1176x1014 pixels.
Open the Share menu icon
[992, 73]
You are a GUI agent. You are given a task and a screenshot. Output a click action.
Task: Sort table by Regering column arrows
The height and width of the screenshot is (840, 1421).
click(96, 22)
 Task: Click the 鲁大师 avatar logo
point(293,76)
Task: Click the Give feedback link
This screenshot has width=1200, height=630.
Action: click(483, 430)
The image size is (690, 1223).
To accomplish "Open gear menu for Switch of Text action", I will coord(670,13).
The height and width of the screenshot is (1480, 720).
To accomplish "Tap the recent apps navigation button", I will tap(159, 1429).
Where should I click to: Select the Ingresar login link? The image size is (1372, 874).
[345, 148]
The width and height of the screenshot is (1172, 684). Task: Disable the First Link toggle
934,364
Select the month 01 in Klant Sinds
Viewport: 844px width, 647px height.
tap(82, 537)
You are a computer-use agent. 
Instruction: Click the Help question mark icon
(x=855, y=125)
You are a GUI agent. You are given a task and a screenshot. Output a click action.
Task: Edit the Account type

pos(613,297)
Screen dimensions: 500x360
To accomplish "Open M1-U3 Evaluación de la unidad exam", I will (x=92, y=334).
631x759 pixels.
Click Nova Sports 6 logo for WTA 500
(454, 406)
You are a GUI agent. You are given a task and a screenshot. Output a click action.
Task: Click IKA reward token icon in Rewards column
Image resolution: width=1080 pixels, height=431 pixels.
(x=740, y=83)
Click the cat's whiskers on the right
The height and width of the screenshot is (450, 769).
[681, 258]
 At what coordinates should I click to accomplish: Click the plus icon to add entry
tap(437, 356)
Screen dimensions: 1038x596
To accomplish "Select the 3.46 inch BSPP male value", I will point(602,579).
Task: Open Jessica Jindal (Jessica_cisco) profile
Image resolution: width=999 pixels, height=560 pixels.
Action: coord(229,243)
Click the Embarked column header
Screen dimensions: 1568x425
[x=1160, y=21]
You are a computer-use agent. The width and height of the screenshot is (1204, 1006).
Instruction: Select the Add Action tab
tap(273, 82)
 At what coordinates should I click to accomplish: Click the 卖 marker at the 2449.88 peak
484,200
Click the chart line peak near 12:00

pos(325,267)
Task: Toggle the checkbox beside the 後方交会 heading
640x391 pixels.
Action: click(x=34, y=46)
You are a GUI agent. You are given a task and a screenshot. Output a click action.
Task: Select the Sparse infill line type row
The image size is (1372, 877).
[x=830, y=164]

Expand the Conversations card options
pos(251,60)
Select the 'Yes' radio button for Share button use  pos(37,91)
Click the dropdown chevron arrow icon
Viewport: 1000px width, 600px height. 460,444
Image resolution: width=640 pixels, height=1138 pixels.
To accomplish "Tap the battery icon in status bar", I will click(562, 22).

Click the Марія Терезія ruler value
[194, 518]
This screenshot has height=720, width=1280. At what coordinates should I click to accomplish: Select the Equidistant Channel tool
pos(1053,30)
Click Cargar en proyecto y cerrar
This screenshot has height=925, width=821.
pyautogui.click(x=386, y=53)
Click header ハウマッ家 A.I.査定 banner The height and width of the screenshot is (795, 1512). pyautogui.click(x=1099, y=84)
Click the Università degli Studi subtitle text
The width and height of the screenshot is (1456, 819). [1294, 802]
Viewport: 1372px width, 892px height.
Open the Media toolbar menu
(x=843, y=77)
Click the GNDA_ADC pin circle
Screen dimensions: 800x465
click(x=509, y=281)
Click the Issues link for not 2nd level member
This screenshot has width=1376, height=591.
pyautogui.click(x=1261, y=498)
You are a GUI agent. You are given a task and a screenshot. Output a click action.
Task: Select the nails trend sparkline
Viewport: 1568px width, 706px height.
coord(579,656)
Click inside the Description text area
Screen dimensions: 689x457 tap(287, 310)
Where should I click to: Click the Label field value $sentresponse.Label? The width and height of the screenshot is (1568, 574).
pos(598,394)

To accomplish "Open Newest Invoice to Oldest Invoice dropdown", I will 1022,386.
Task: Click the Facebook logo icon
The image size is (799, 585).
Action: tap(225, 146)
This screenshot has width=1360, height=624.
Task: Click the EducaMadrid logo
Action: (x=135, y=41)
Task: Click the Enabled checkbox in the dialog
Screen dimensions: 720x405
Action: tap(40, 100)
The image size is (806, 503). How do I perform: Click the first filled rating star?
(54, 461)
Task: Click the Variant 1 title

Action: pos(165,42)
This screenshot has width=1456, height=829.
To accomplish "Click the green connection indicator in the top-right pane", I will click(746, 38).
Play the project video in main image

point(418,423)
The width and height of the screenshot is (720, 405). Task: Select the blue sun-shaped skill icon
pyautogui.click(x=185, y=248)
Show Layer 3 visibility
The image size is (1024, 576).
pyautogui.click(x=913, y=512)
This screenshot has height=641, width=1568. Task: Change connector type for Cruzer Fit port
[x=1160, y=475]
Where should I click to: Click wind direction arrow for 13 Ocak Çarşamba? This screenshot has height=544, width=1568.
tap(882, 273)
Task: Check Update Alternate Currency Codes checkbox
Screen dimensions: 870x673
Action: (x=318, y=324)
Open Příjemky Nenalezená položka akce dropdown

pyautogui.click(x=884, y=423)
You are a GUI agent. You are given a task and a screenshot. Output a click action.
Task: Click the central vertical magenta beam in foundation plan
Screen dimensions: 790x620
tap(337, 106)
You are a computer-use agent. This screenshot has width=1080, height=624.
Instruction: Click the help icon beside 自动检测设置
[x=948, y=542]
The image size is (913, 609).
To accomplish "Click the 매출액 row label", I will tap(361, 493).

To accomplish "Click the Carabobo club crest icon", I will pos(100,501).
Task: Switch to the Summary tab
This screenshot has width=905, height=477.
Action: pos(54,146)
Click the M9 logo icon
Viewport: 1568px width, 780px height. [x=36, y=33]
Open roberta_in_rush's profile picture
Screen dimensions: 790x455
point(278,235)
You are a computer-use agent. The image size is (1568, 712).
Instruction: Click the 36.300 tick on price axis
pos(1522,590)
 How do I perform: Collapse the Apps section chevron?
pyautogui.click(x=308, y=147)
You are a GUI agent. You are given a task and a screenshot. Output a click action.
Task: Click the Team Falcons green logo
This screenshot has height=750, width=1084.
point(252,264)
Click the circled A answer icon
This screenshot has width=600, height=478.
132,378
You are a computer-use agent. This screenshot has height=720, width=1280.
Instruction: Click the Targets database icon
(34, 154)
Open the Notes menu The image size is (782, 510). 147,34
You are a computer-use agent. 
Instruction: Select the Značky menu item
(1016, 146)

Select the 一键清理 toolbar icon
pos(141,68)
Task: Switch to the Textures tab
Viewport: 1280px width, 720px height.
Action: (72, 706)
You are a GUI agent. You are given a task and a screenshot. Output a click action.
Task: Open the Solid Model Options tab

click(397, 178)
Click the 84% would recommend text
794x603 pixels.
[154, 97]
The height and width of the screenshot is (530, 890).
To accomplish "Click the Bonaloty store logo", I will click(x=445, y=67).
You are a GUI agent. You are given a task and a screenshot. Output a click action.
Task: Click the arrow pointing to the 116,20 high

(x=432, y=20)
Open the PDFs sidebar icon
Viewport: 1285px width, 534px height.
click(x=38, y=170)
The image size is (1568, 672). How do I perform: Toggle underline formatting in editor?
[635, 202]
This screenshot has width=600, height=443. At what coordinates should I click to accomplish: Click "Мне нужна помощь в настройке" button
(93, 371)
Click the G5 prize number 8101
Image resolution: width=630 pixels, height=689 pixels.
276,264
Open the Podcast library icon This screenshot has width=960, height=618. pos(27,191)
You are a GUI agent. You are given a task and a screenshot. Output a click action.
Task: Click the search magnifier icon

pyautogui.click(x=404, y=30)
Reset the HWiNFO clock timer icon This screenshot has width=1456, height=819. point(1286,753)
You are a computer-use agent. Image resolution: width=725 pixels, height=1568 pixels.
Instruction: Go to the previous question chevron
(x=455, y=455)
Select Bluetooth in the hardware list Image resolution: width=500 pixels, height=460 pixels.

======

REQUIRED TASK: Output as a numbered list the lines of the records beginning with the line containing "Click the dropdown chevron arrow icon" and continuing through the line containing "Action: pos(165,42)", with blank lines omitted.

ANSWER:
1. Click the dropdown chevron arrow icon
2. Viewport: 1000px width, 600px height. 460,444
3. Image resolution: width=640 pixels, height=1138 pixels.
4. To accomplish "Tap the battery icon in status bar", I will click(562, 22).
5. Click the Марія Терезія ruler value
6. [194, 518]
7. This screenshot has height=720, width=1280. At what coordinates should I click to accomplish: Select the Equidistant Channel tool
8. pos(1053,30)
9. Click Cargar en proyecto y cerrar
10. This screenshot has height=925, width=821.
11. pyautogui.click(x=386, y=53)
12. Click header ハウマッ家 A.I.査定 banner The height and width of the screenshot is (795, 1512). pyautogui.click(x=1099, y=84)
13. Click the Università degli Studi subtitle text
14. The width and height of the screenshot is (1456, 819). [1294, 802]
15. Viewport: 1372px width, 892px height.
16. Open the Media toolbar menu
17. (x=843, y=77)
18. Click the GNDA_ADC pin circle
19. Screen dimensions: 800x465
20. click(x=509, y=281)
21. Click the Issues link for not 2nd level member
22. This screenshot has width=1376, height=591.
23. pyautogui.click(x=1261, y=498)
24. You are a GUI agent. You are given a task and a screenshot. Output a click action.
25. Task: Select the nails trend sparkline
26. Viewport: 1568px width, 706px height.
27. coord(579,656)
28. Click inside the Description text area
29. Screen dimensions: 689x457 tap(287, 310)
30. Where should I click to: Click the Label field value $sentresponse.Label? The width and height of the screenshot is (1568, 574).
31. pos(598,394)
32. To accomplish "Open Newest Invoice to Oldest Invoice dropdown", I will 1022,386.
33. Task: Click the Facebook logo icon
34. The image size is (799, 585).
35. Action: tap(225, 146)
36. This screenshot has width=1360, height=624.
37. Task: Click the EducaMadrid logo
38. Action: (x=135, y=41)
39. Task: Click the Enabled checkbox in the dialog
40. Screen dimensions: 720x405
41. Action: tap(40, 100)
42. The image size is (806, 503). How do I perform: Click the first filled rating star?
43. (54, 461)
44. Task: Click the Variant 1 title
45. Action: pos(165,42)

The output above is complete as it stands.